- **Written task**:
Format the data from the line with "You are a GUI" up to and including the line with "The height and" as a Markdown table with two columns, Row and Data line, numbering each row and leaving out blank lines.

- **Information supplied**:
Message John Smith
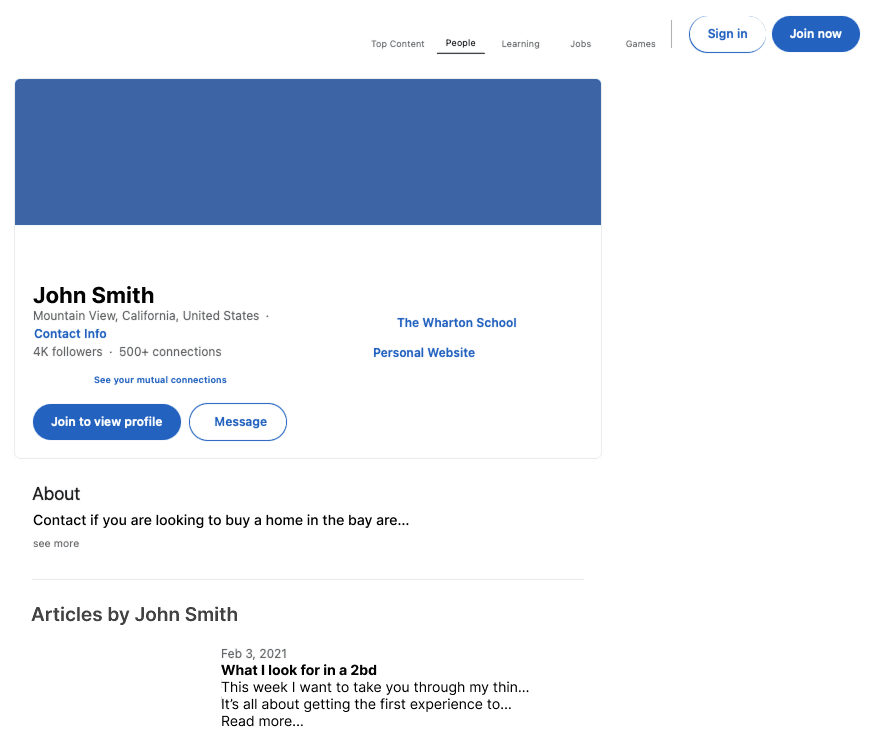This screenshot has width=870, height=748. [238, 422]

--

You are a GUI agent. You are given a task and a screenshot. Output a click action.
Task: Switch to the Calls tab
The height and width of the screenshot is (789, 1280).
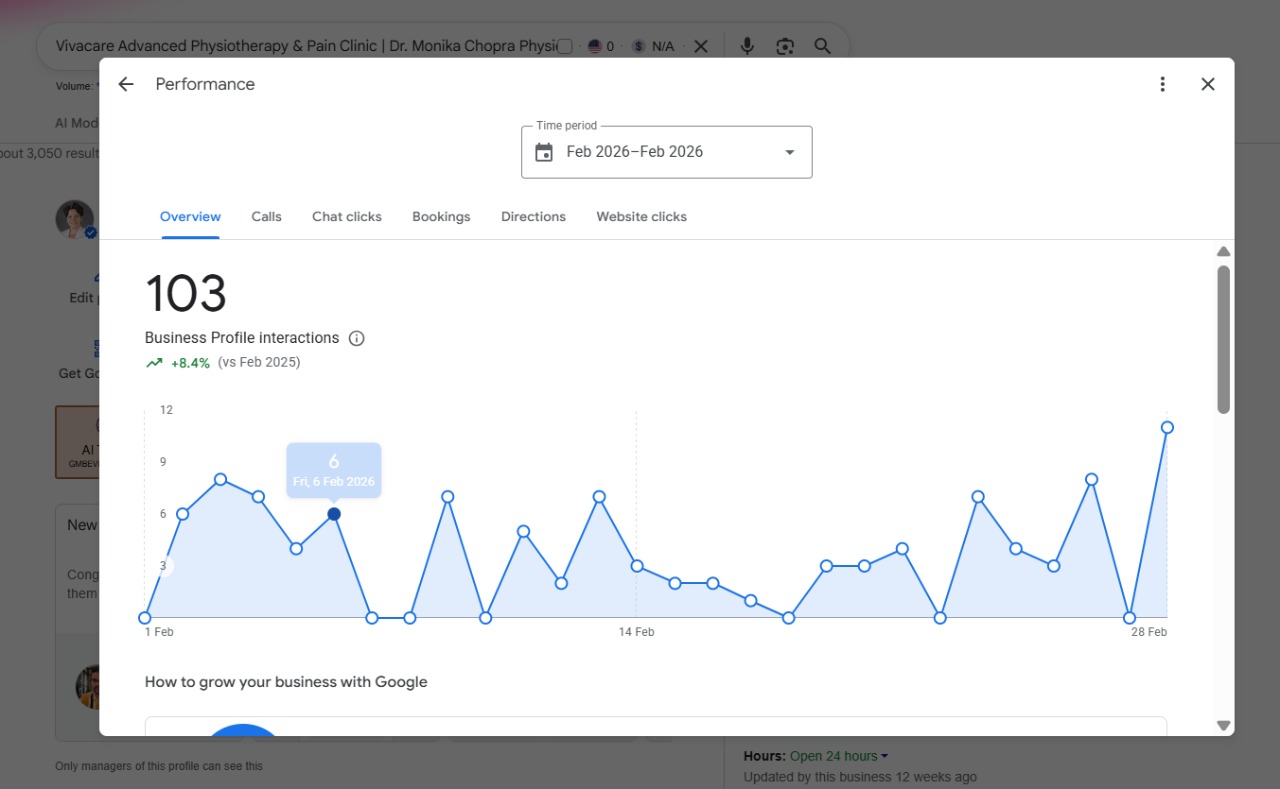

- **Full output**:
| Row | Data line |
|---|---|
| 1 | You are a GUI agent. You are given a task and a screenshot. Output a click action. |
| 2 | Task: Switch to the Calls tab |
| 3 | The height and width of the screenshot is (789, 1280). |